The Malvern biopharmaceutical company focused on immuno-inflammatory diseases expanded its leadership team with the appointment of Dr. Douglas Manion as president and chief operating officer.

Manion will be responsible for overseeing day-to-day operations at Aclaris (NASDAQ: ACRS).

Dr. Neal Walker, who previously held the title of president, will continue to serve as Aclaris’ CEO.

Manion, who has more than 25 years of pharmaceutical industry experience with both large and small companies, most recently served as executive vice president of research and development at Arena Pharmaceuticals until its acquisition by Pfizer Inc. Prior to that, Manion was CEO of Kleo Pharmaceuticals, an immuno-oncology company, until its acquisition by Biohaven Pharmaceutical Holding Company Ltd. Earlier in his career, Manion held senior management roles at Bristol-Myers Squibb, GlaxoSmithKline, DuPont Pharmaceuticals and DuPont Merck Pharmaceuticals.

Trevena

The Chesterbrook biopharmaceutical company closed a $2 million registered direct offering, raising the funds from a single healthcare-focused institutional investor.

The identity of the investor was not disclosed.

Carrie Bourdow headshot 2018
Trevena CEO Carrie Bourdow
Trevena

Trevena (NASDAQ: TRVN) said it plans to use the proceeds for general corporate purposes, which may include working capital and general and administrative expenses.

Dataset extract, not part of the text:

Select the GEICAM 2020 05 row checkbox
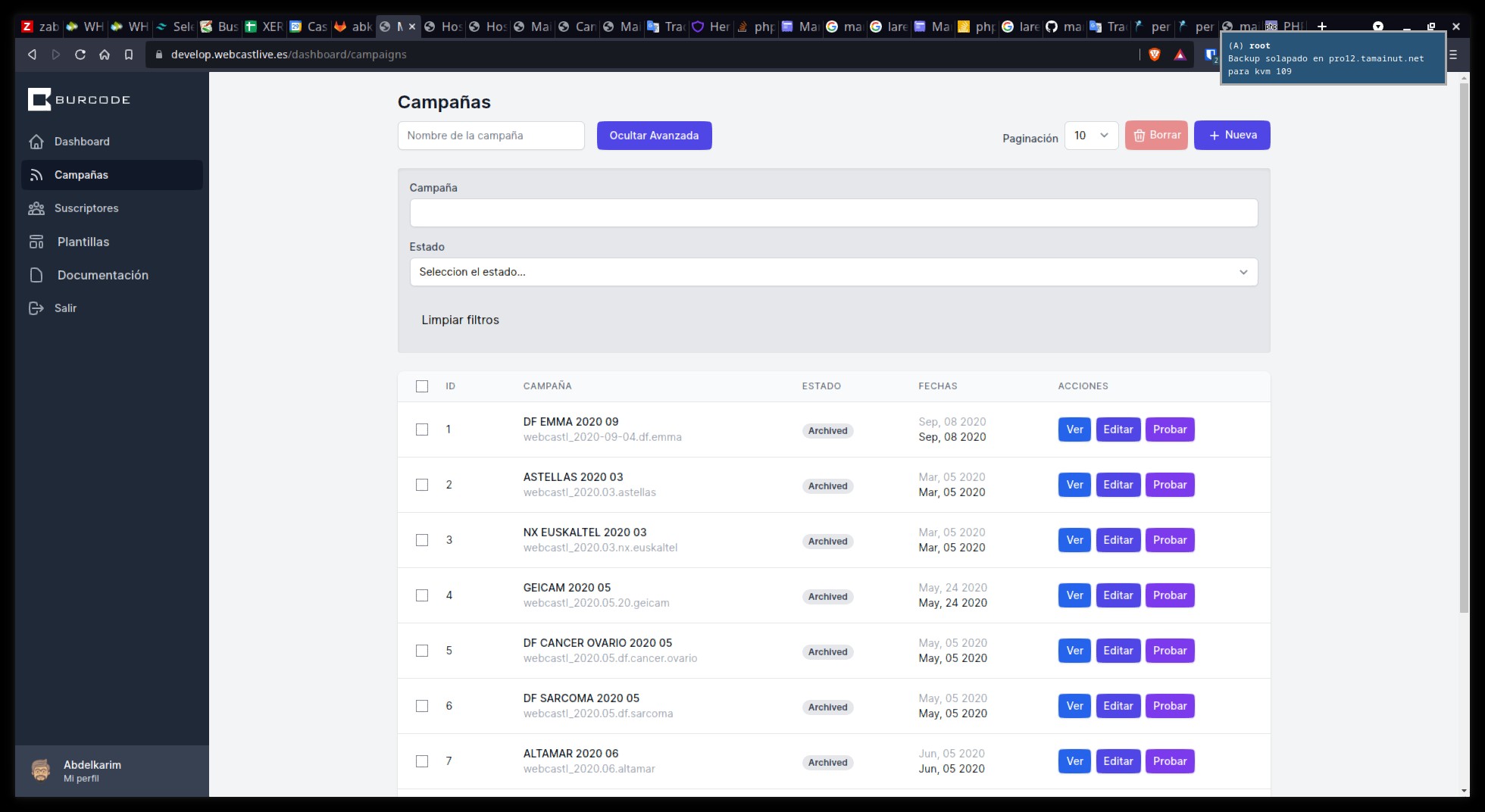Image resolution: width=1485 pixels, height=812 pixels. pyautogui.click(x=422, y=595)
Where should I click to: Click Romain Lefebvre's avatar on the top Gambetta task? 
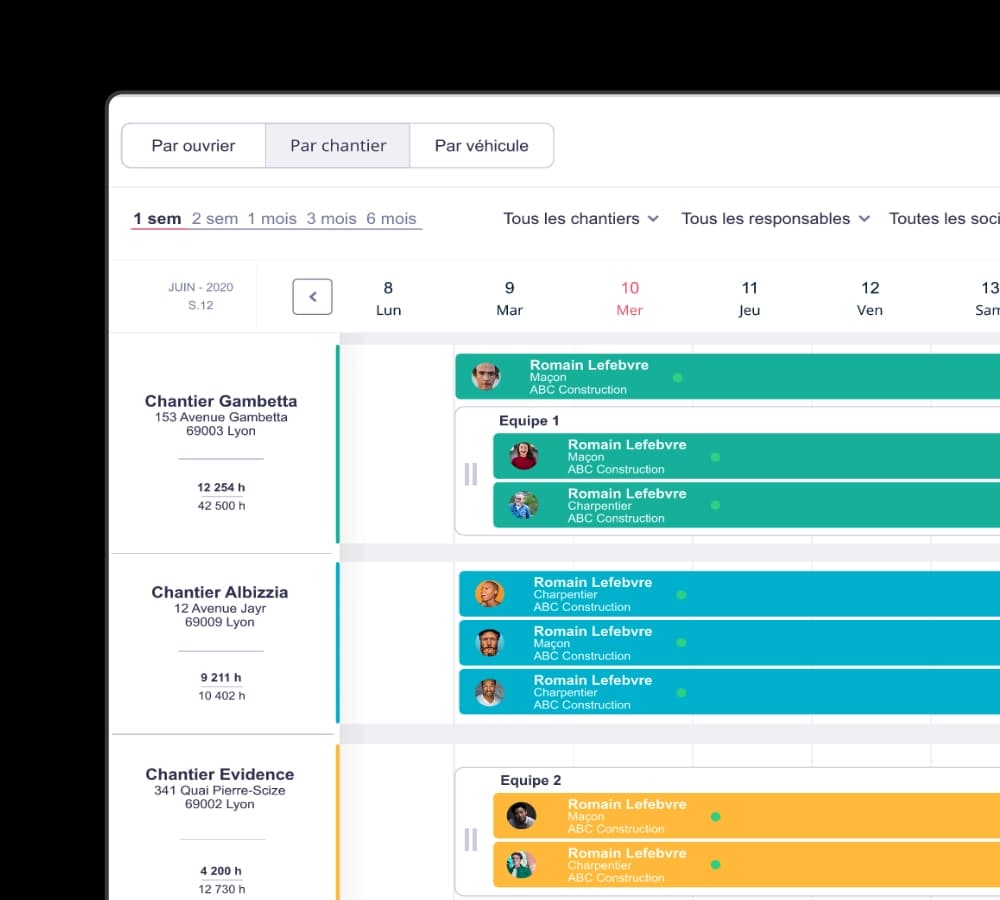(x=486, y=376)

The company sold 1,800 shares of Series A convertible preferred stock and 200 shares of Series B convertible preferred stock, along with warrants exercisable to purchase up to an aggregate of 8 million shares of common stock. Each share of preferred stock has a stated value of $1,000 per share and a conversion price of $0.25 per share. The shares of preferred stock issued in the offering are convertible into an aggregate of 8 million shares of common stock. The warrants have an exercise price of $0.263 per share and are exercisable beginning either six months following the date of issuance or on the effective date of a planned reverse split of the company’s common stock, whichever is later. The reverse stock split still requires stockholder approval.

H.C. Wainwright & Co. acted as the exclusive placement agent for the offering.

Trevena disclosed last week that it had reduced its workforce by about 25%, or about 10 positions, as part of a "resource realignment" that will allow it to extend its cash runway into mid-2023. The company has one product, Olinvyk, in the market. Olinvyk was approved by the Food and Drug Administration in 2020 for treatment of acute pain severe enough to require an intravenous opioid analgesic. It is also developing TRV045, an experimental drug in early stage clinical testing as a potential treatment for diabetic neuropathic pain.

Quick hits

Philadelphia-based Context Therapeutics (NASDAQ: CNTX) and the Menarini Group of Florence, Italy, entered into a clinical trial collaboration and supply agreement for Menarini’s oral selective estrogen receptor degrader elacestrant. The agreement will support Context's upcoming study of its experimental metastatic breast cancer therapy. Context will sponsor the clinical trial and Menarini will supply elacestrant at no cost. … Tabula Rasa completed its previously announced deal to sell its PrescribeWellness business to Transaction Data Systems for up to $140 million. The agreement called for a $125 million payment at closing and up to an additional $15 million tied to achieving undisclosed performance-based metrics in 2023 and 2024. Moorestown-based Tabula Rasa (NASDAQ: THRC) acquired California-based PrescribeWellness, a developer of software used by community pharmacies to predict and better manage workflow, in May 2019 for $150 million.